For instance, consider the minimal example following example:

class Distance(Pipeline):
    def __init__(self, norm: int):
        super().__init__(cache_result=False)
        self.norm = norm

    def _run(self, x, y):
        return (x**self.norm + y**self.norm) ** (1 / self.norm)


class SumOfDistances(Pipeline):
    def __init__(self, constant: int, distance_pipeline: Distance):
        super().__init__(ignore="distance_pipeline", cache_result=True)
        self.constant = constant
        self.distance_pipeline = distance_pipeline

    def _run(self, items: List[Tuple[float, float]]):
        return (
            sum(self.distance_pipeline.run(x, y) for x, y in items)
            + self.constant
        )

In this example, we have two pipelines: Distance and SumOfDistances. The Distance pipeline calculates the distance between two points based on a specified norm. The SumOfDistances pipeline calculates the sum of distances between multiple points and adds a constant value. The SumOfDistances pipeline uses the Distance pipeline as a component, demonstrating pipeline composition.

distance_pipeline = Distance(norm=2)
sum_of_distances_pipeline = SumOfDistances(constant=10, distance_pipeline=distance_pipeline)
sum_of_distances_pipeline.run([(1, 2), (3, 4),(5, 6)])
# Output: 25.046317653406444

3. Integration with CLI

  • Seamless CLI Integration: Pipelines integrate seamlessly with jsonargparse, enabling the creation of command-line interfaces (CLI) for easy configuration and execution.

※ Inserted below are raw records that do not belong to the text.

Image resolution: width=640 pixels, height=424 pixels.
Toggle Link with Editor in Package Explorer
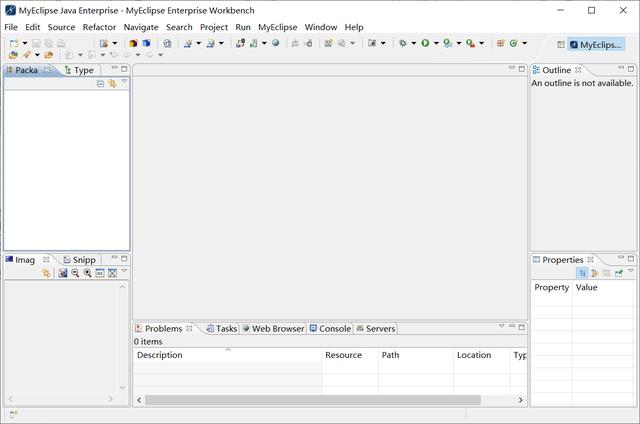[112, 84]
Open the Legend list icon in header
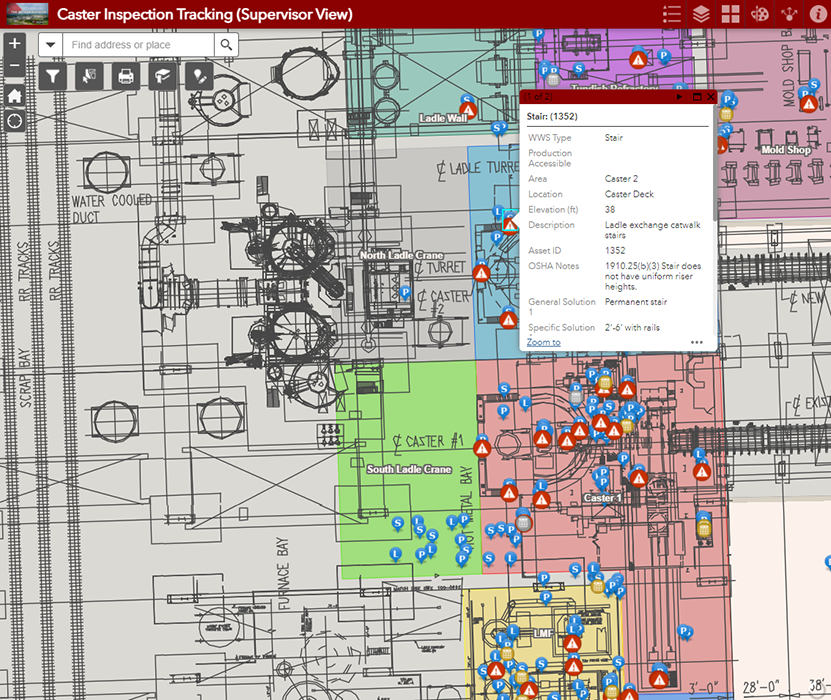Image resolution: width=831 pixels, height=700 pixels. 672,14
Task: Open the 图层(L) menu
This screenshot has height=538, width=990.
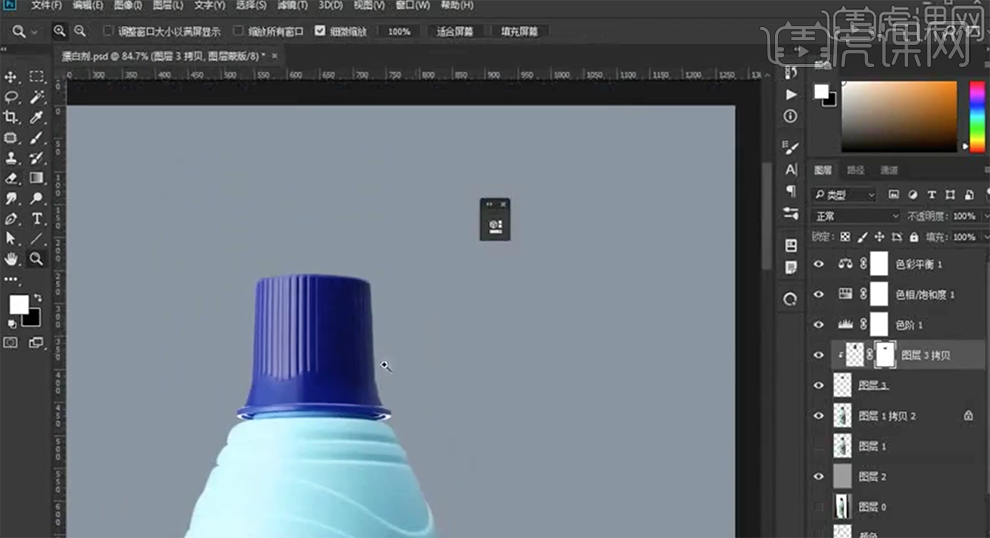Action: point(167,6)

Configuration can be provided via YAML files or directly through CLI run arguments, enhancing user accessibility. Examples of CLI usage with jsonargparse are provided. For instance, we can use the CLI class to run a pipeline with arguments:

    # Example CLI usage
    args = [
        "--constant",
        "10",
        "--distance_pipeline",
        '{"class_path": "Distance", "init_args": {"norm": "2"}}',
        "run",
        "--items",
        '[["1", "2"], ["3", "4"], ["5", "6"]]',
    ]
    
    result = CLI(SumOfDistances, as_positional=False, args=args)
    

Or write an YAML file for some of the parameters

# config.yaml
constant: 10
distance_pipeline:
  class_path: Distance
  init_args:
    norm: 2

And run the pipeline with the YAML file:

# Example CLI usage with YAML file
result = CLI(SumOfDistances, as_positional=False, args=["--config", "config.yaml", "run", "--items", '[["1", "2"], ["3", "4"], ["5", "6"]]'])

Or write an YAML file for all the parameters

# config.yaml
constant: 10
distance_pipeline:
  class_path: Distance
  init_args:
    norm: 2
run:
  items:
    - [1, 2]
    - [3, 4]
    - [5, 6]

And run the pipeline with the YAML file:

# Example CLI usage with YAML file
result = CLI(SumOfDistances, as_positional=False, args=["--config", "config.yaml"])

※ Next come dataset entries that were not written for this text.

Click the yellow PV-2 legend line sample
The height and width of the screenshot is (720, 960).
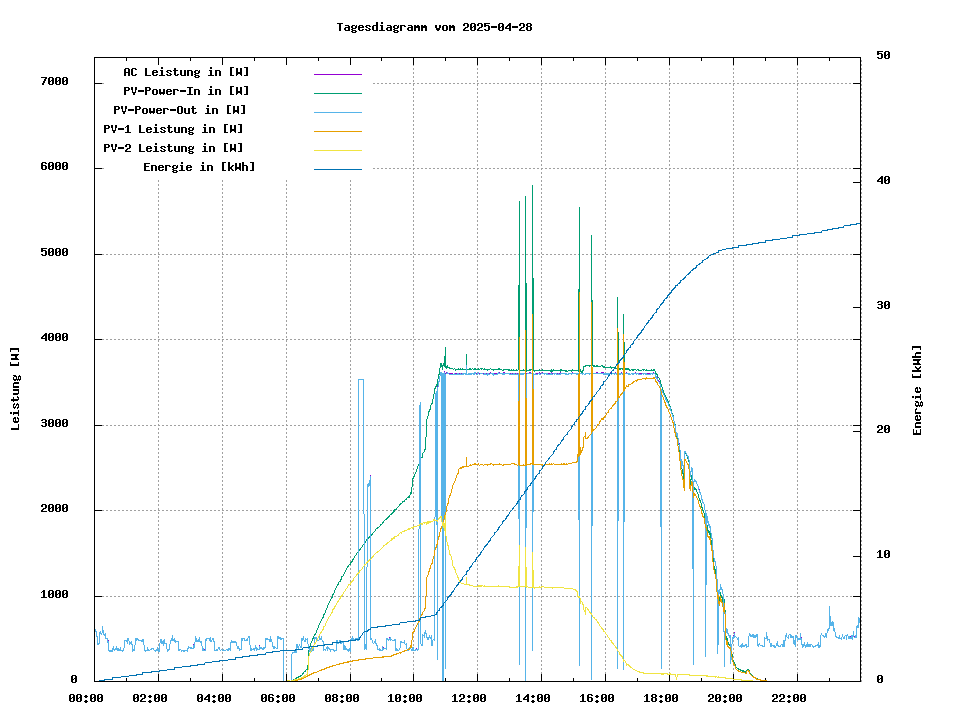338,150
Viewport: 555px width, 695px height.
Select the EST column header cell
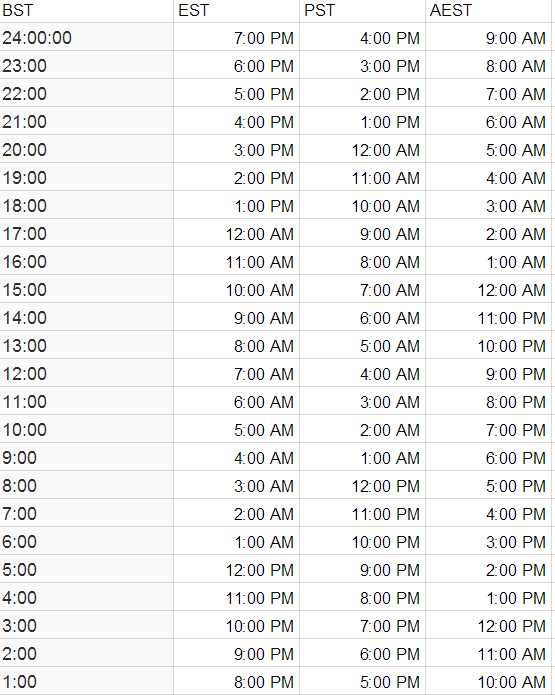click(236, 11)
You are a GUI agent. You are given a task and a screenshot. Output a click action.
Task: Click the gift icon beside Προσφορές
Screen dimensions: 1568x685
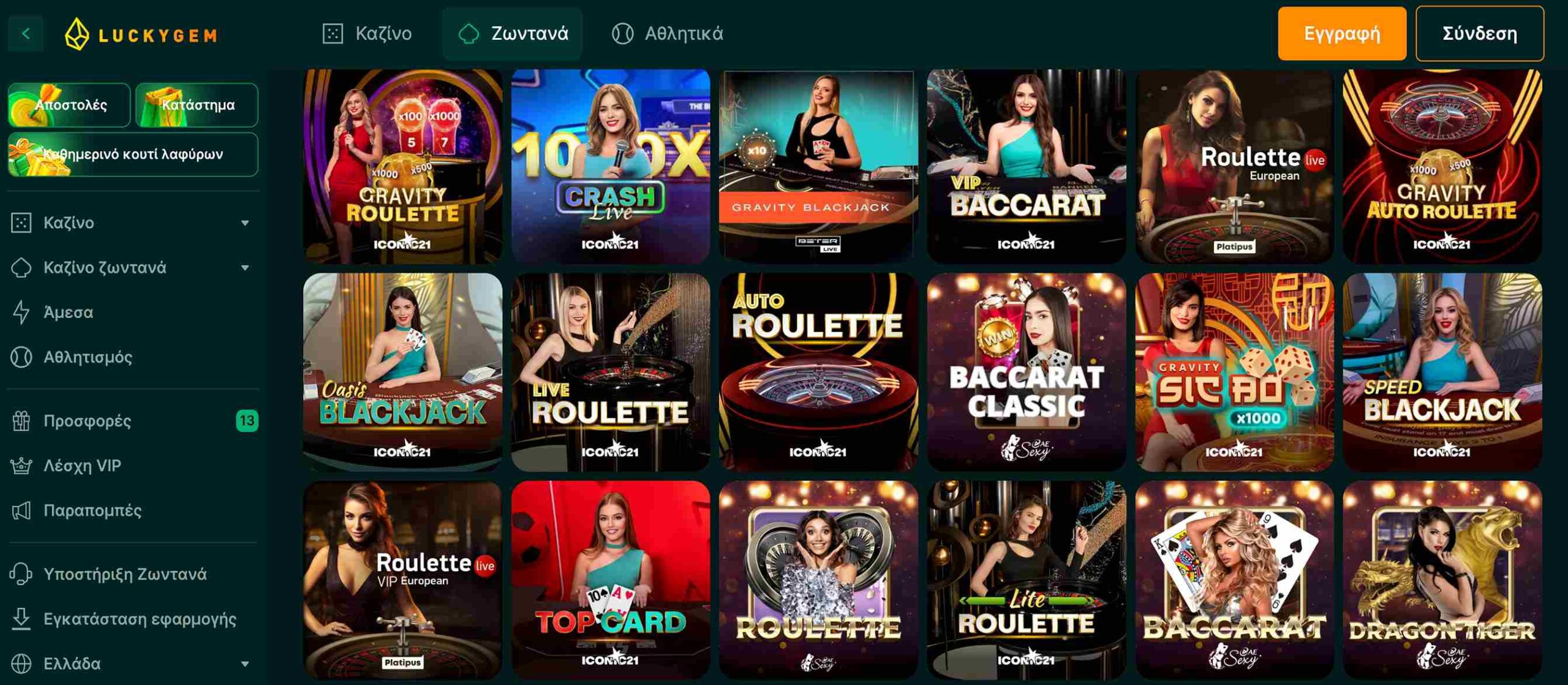21,421
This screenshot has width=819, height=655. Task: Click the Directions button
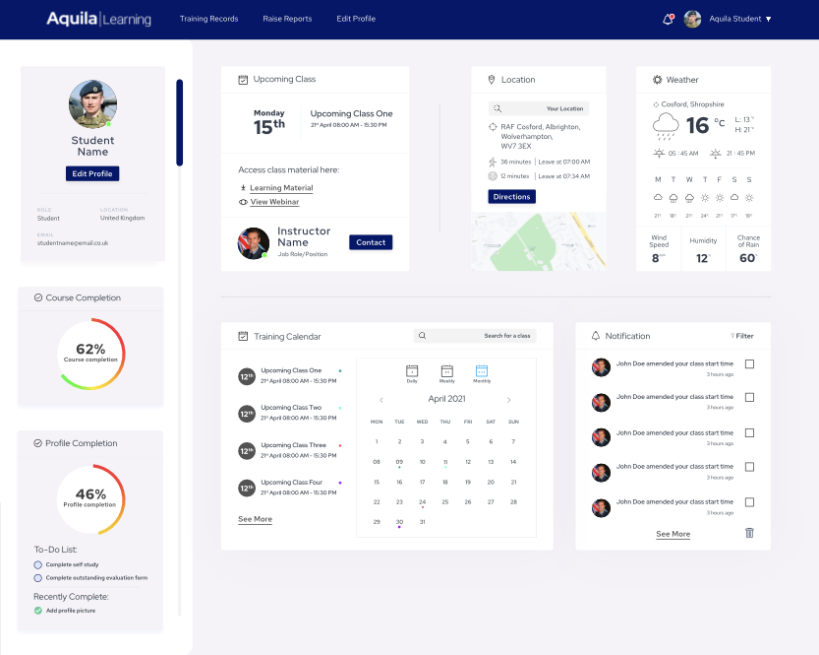click(512, 197)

And we can run from shell:

python script.py --constant 10 --distance_pipeline '{"class_path": "Distance", "init_args": {"norm": "2"}}' run --items '[["1", "2"], ["3", "4"], ["5", "6"]]'

Or the YAML file:

python script.py --config config.yaml

4. Logging and Monitoring

  • Execution Log: Pipelines maintain a log of their executions, providing a comprehensive record of activities. The status property offers insights into the pipeline’s state, from creation to completion, facilitating monitoring and troubleshooting. Example:

    print(f"Pipeline Status: {pipeline.status}")
    

5. Clonability

  • Cloning Pipelines: Pipelines are cloneable, enabling the creation of independent instances from existing ones. The clone method initializes a deep copy, providing a clean slate for each clone. Example:

    cloned_pipeline = Pipeline.clone(pipeline)
    

Note that some attributes, such as id, are unique to each pipeline instance and are updated during cloning to maintain uniqueness.

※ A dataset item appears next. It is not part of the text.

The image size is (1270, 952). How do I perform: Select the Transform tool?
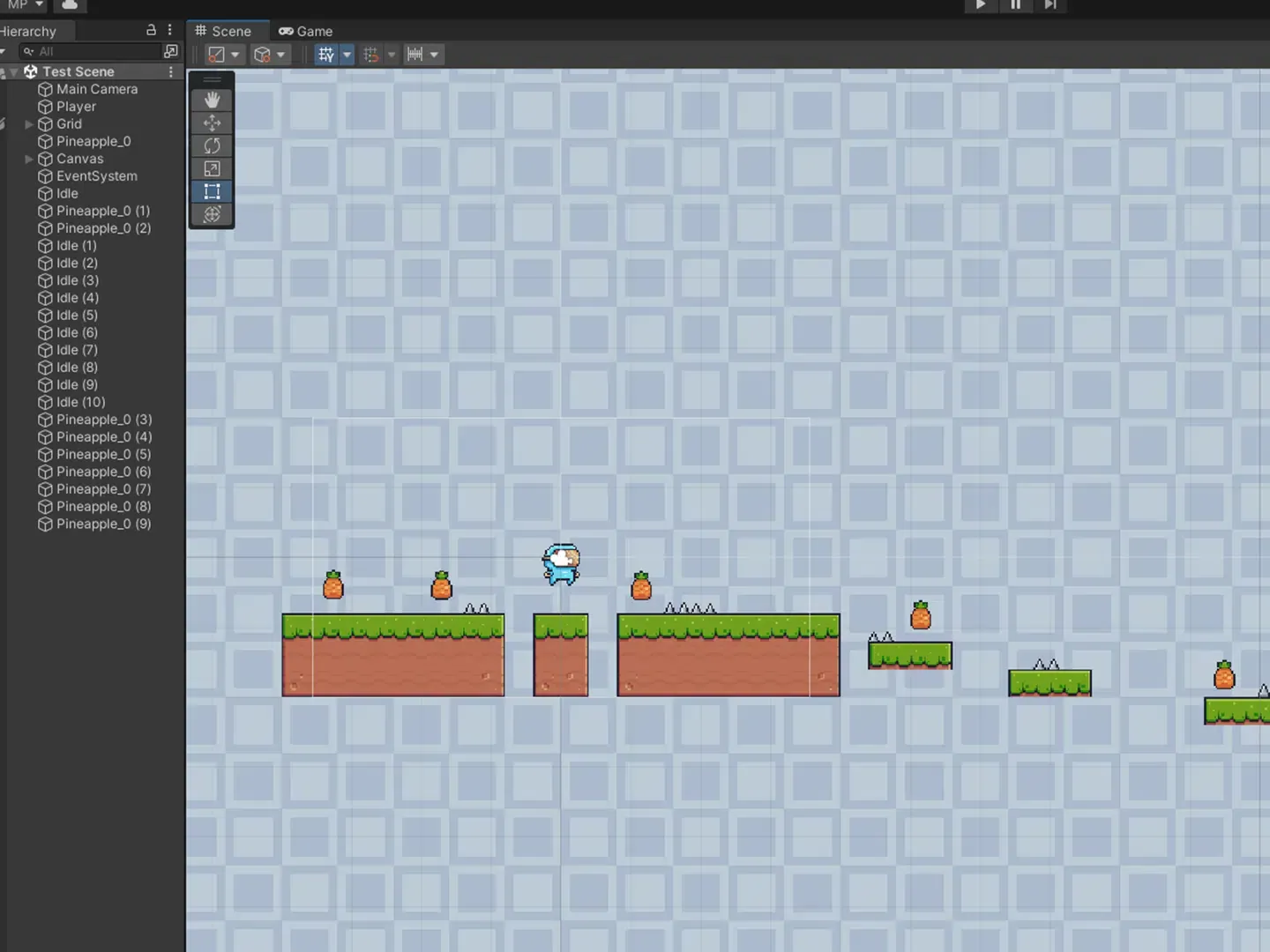pos(212,214)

6. Parallel and Distributed Environments

  • Parallel Execution: Pipelines support parallel execution, enabling faster processing of tasks and efficient resource utilization.

  • Distributed Execution: Pipelines can be executed in a distributed manner, suitable for deployment on clusters to leverage distributed computing resources effectively. This scalability enhances performance in large-scale processing environments.